[Problem statement]:
Show every line in the items below that contains the word "dimensions".

Provided records start

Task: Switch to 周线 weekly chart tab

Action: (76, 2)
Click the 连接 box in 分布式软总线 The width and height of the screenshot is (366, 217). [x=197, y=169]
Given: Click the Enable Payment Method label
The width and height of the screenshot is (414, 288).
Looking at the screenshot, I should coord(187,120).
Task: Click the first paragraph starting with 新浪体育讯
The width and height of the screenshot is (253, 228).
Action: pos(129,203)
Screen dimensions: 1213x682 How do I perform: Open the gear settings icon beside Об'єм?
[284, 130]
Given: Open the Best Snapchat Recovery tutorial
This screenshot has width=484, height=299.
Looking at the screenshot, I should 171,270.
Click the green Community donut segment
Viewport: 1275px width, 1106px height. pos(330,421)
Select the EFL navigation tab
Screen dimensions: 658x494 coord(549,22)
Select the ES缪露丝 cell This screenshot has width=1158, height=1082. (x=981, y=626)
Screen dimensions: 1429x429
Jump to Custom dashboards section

Provided records end

[Completed exercise]:
Screen dimensions: 1213x682 How do I perform: Open the gear settings icon beside Об'єм?
Screen dimensions: 658x494 coord(549,22)
Screen dimensions: 1429x429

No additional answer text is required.